Thinking on selling the horse, no time to work with him. I just stay sooooo busy. Got alot coming up and can't wait to see what God has for my future. Just a short blog to let you know I'm not dead, just really crazy busy.

Sunday, April 24, 2011

Easter 2011

What a Day!!!!!

Started out really early this morning alarm went off at 5:30am. LOL. Yea!! I know it's way early!!! Sound check was at 8:15 this morning and then a Easter Service that was awesome. The kiddos did great with the puppets, praise team and choir, I love hearing kids sing they are so honest and sincere, and of course over the top in cuteness!!!
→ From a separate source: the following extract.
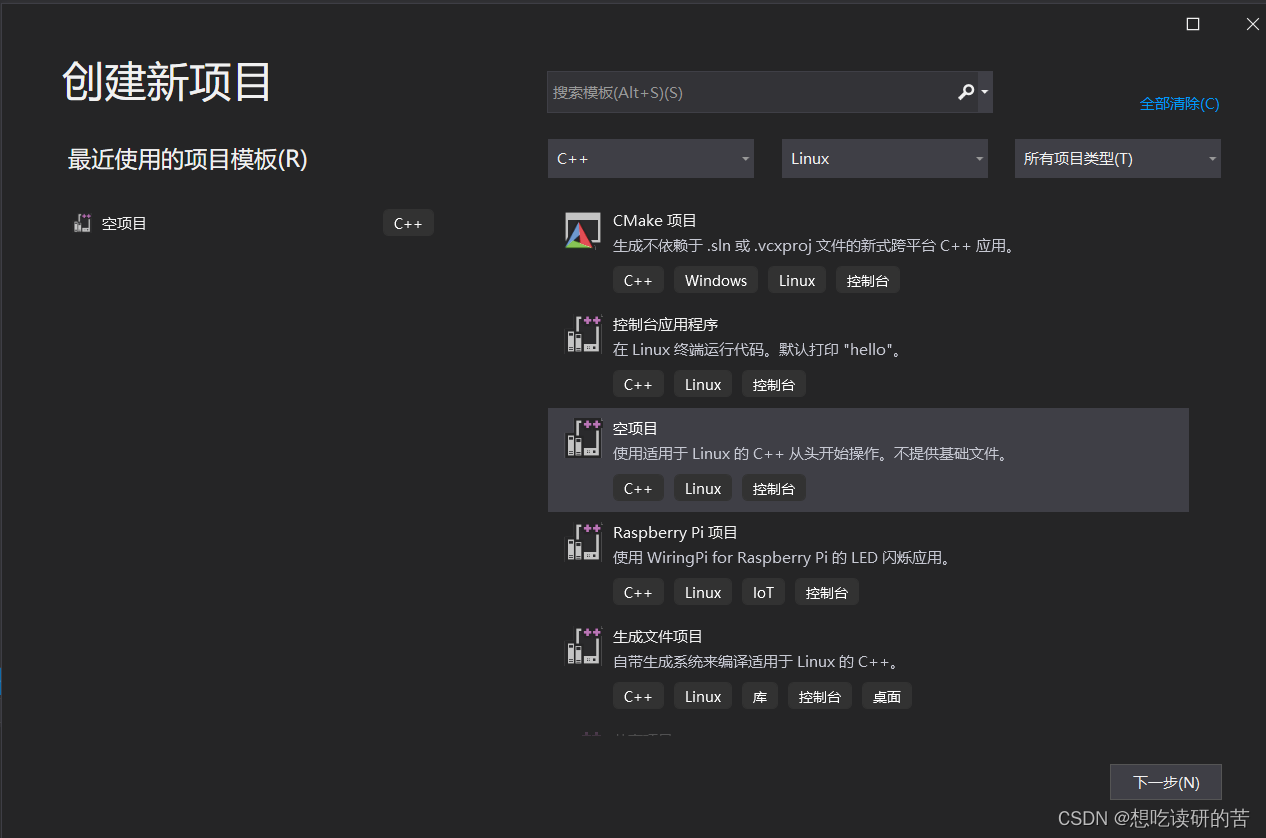
Task: Select the CMake 项目 template icon
Action: coord(582,231)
Our Encounter video, that video just makes me cry, there I go before my encounter. Just everyday life with everyday people and then one day EVERYDAY changed because a unique and awesome God turned my life upside down. It was "my encounter"

The choir and sign team and then a dynamic message from our Pastor!!! All roads lead to the cross...
It was so cool to look out and see almost all of my family in the audience, aunts and cousins and family. Really fun!!!

We baptized 1 girl today, it was a overall great Easter Service.

Then after visiting with friends we headed home to have a scrumpcious dinner with all our family. We were missing 1 group. It makes my heart sad, even in all the fun and happiness, there is a empty place. God knows I've prayed over this and He has heard my cry. I wrote this last night and posted it I feel like changing it, maybe it's God leading me, maybe I'm just weird. I've been close to a few ladies at church and they have shown me a godly, prayful woman can do, I am trying to follow their leading and I respect them greatly.

So today I'm gonna be different.

God, this morning I come before you humble and broken, I know I'm nothing without you. I ask that you reach down and touch my family. Heal the broken pieces of our hearts and lives. You see all things, you know our hearts even the parts we don't know ourselves. You see our pasts and you know the hurt and trials this family has endured in the past. You see all our imperfections and you care and you love. I know that You know what it takes to bring a family to their knees in order to stand tall for you. God I ask right now that you bless and hold close every member. I rebuke the bitterness and the pain and the hurt in Jesus Name. I refuse to allow the devil to come in and lay claim to my family. I plead the blood over every adult and child. You see the pain You hear our pleas and You see our tears and You feel our pain. Lead us to peace and joy and love. God right now I ask that You stop those that try to bring harm or pain, When they rise up, block their path. I once again ask that You bless each person and bring love and unity to every part. I

I know what our family could be, look what we've become in just the last year or so and the devil HATES it, he wants us stopped. He's wanted to stop us because he knows if he doesn't find a way to drag us down he will lose because we want to work for You and that we are willing to serve in any way no matter how big or small. I'm asking that you foil his plans, destroy them!!! He is a liar, and he thinks he can play the same little trick in our family again but I say NO, I will stand up against him if I'm all alone, he WILL NOT DESTORY MY FAMILY!!! I sick and tired of his antics and games, I have given my life to Christ, I've renewed my vows to God and I will serve him with my whole heart, wherever He leads me I'm going, if a door closes I will stop, if a door opens I will go through that door regardless of where it leads me because I only want what You, God, want for me. I believe at that Ladies Prayer meeting you directed a sister to come and pray over me not only concerning my health but when she begin to pray over my future and the direction for my life. That doors would close and to not fear, let them close and stop and not walk through them. That the new doors that would open would be greater than anything I could imagine and to not fear but to walk through those doors as you open them. To let nothing stop me. That the plans YOU have for my life were unfolding before me right now and I can't see it yet but soon. So I know that You care and are listening to my heartfelt prayer.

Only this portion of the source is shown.